Collected data entries:
■ ■ ■ ■ ■

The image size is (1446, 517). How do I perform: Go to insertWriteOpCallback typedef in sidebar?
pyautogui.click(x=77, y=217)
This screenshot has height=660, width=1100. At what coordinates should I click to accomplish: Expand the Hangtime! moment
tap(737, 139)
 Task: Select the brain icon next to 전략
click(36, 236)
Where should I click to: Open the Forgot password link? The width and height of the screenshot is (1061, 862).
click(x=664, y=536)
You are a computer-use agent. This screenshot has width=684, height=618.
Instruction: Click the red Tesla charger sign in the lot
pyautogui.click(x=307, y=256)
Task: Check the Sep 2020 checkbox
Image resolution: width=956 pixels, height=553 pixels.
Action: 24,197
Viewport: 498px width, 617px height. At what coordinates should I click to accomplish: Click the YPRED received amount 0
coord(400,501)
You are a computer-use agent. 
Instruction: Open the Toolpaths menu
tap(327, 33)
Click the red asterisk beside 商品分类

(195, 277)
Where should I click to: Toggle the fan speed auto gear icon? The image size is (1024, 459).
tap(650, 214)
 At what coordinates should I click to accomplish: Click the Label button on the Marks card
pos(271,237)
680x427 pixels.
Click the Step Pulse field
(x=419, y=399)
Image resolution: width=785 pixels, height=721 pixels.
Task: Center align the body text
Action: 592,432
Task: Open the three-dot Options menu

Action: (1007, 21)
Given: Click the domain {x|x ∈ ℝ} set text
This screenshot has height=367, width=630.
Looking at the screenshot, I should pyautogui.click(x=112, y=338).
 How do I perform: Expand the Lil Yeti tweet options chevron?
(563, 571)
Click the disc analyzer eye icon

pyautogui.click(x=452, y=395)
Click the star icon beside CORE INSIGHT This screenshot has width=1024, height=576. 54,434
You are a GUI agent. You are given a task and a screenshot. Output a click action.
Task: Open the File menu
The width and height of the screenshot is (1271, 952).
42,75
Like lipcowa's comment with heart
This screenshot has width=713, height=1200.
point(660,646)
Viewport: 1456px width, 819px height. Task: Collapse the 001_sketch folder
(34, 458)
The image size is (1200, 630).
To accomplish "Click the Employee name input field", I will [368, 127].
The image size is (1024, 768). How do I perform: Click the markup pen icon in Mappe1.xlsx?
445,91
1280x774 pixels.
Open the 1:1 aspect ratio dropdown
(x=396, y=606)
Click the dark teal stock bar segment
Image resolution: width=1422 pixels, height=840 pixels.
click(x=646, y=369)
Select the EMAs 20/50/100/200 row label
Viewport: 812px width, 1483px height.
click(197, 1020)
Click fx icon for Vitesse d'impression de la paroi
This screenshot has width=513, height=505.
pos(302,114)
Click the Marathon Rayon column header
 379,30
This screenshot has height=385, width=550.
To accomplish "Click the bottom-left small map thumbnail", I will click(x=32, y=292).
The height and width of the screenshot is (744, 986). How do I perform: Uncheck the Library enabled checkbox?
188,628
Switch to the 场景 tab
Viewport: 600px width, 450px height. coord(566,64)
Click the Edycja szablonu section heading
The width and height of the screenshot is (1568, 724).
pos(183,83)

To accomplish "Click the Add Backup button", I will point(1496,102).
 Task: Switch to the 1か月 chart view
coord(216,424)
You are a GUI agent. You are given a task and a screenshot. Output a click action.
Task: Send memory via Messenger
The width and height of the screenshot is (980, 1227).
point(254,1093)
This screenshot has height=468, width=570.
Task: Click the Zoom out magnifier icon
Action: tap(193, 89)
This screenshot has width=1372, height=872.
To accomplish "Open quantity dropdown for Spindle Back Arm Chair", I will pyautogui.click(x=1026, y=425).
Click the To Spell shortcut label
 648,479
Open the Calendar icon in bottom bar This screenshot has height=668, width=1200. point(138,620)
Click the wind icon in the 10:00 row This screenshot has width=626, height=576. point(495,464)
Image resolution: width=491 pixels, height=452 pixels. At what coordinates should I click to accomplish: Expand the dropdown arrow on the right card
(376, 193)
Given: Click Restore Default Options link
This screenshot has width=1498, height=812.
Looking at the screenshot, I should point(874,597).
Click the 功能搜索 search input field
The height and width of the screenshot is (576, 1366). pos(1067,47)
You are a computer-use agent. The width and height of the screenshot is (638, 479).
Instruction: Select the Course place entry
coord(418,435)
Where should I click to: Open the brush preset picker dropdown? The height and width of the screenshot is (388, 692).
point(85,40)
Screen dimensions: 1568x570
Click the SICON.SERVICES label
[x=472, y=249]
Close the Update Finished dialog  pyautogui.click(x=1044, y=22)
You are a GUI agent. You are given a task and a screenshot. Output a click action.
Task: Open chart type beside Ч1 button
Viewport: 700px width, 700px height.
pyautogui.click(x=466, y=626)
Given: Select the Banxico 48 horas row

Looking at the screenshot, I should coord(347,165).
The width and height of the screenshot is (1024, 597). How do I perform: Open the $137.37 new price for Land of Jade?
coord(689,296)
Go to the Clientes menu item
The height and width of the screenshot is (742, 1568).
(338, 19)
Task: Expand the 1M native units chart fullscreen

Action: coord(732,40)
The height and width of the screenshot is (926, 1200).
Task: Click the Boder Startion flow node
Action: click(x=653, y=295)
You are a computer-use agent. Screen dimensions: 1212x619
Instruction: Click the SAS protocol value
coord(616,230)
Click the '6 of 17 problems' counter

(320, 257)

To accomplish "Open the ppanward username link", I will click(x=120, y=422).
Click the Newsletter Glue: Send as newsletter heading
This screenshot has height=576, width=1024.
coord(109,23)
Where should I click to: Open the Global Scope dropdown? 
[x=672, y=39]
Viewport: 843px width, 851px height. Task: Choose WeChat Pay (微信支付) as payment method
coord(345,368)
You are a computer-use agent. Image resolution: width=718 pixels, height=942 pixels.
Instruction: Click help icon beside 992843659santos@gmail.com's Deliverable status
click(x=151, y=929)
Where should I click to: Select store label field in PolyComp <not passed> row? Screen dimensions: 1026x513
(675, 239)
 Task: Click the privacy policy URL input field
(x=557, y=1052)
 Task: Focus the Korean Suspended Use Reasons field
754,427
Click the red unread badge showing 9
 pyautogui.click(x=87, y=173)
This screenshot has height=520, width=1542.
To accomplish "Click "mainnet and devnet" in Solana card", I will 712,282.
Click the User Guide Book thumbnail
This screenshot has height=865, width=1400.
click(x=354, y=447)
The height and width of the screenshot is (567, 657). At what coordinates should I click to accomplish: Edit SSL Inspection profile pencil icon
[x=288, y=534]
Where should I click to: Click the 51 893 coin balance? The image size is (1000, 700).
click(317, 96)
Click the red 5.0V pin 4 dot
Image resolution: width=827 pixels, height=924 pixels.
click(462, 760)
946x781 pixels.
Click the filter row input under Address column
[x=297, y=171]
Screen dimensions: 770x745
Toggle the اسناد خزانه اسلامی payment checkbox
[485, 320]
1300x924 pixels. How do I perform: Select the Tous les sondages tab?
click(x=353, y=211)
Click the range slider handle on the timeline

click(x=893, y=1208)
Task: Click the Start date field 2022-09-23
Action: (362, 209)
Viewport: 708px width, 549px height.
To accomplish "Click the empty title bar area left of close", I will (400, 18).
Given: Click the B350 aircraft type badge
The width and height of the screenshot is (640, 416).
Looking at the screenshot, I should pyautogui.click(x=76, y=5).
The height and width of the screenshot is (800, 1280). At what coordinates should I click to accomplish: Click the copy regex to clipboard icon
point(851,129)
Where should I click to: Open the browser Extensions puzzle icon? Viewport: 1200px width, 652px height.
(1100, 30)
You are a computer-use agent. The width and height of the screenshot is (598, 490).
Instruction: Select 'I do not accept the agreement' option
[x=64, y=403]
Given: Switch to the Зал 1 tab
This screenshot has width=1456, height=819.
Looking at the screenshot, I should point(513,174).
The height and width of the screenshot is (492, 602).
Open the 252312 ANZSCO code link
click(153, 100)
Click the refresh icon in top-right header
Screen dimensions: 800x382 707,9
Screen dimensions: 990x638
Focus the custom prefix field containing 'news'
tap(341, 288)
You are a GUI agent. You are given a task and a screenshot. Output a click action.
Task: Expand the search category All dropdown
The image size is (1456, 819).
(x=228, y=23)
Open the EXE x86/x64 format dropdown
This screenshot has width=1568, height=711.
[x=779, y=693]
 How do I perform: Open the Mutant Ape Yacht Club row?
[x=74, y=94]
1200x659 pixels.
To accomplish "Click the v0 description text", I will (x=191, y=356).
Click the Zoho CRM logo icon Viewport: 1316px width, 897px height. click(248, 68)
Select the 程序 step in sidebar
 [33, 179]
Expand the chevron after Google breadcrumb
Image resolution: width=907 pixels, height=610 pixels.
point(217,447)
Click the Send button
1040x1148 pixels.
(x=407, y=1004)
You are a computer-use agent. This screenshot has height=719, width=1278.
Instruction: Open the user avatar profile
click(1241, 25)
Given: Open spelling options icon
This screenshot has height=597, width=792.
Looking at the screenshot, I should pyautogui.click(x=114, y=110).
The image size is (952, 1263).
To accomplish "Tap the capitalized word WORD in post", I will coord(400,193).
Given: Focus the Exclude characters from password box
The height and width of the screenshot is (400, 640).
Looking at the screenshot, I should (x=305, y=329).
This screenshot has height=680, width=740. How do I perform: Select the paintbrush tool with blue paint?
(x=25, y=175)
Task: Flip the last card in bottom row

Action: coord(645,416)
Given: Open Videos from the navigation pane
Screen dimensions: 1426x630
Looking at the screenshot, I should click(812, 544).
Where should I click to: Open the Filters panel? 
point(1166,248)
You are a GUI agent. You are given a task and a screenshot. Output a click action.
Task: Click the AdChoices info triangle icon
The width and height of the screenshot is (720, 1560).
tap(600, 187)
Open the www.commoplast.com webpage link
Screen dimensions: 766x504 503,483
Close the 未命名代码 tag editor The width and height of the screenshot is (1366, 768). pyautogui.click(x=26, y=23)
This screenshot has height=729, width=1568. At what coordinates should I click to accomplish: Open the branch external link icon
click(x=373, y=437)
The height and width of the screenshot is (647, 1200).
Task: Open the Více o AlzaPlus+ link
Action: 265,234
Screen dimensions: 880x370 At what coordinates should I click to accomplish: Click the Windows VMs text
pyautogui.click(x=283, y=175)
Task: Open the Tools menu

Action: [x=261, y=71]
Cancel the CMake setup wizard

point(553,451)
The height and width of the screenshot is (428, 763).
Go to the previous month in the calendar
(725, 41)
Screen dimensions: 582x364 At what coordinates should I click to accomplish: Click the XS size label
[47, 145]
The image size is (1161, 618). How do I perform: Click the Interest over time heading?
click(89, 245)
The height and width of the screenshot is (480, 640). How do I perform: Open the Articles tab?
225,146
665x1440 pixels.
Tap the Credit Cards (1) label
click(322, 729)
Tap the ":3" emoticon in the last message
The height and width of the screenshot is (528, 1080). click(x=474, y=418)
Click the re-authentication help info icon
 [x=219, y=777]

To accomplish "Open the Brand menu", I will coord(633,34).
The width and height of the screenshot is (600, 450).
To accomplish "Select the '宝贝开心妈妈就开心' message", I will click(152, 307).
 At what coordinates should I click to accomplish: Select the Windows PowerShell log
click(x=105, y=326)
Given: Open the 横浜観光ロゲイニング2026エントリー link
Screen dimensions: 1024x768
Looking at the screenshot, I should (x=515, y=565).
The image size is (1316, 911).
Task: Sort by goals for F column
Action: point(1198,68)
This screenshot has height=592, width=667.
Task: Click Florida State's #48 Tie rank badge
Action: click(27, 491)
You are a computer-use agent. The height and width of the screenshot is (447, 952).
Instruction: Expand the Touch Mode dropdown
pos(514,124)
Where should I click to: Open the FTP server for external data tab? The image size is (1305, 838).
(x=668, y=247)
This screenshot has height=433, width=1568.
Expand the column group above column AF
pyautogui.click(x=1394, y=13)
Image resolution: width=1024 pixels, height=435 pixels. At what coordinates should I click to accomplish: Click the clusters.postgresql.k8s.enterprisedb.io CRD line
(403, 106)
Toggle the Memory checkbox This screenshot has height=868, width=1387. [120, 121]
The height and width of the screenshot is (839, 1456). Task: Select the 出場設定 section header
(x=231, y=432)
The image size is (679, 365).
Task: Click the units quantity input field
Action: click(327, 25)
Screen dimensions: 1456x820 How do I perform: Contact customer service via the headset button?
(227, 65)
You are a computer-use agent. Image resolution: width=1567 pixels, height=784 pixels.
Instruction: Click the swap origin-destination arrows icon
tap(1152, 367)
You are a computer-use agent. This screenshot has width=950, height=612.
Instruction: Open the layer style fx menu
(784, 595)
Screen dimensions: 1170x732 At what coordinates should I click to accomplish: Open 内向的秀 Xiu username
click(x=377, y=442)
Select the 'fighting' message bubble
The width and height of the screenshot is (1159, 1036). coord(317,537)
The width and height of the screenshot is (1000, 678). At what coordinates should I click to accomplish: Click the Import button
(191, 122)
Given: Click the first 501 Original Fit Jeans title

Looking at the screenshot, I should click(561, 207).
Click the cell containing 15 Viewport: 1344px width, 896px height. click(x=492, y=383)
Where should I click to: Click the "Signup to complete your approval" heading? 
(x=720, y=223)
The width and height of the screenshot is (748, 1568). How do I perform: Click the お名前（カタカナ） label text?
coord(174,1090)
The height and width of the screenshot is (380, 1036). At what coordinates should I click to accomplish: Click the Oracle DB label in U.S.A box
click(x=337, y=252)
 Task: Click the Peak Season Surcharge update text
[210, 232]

■ ■ ■ ■ ■

Exercise aim
The lines above that hold the word "thumbnail" need counting; write the count and nothing more.

Task result
2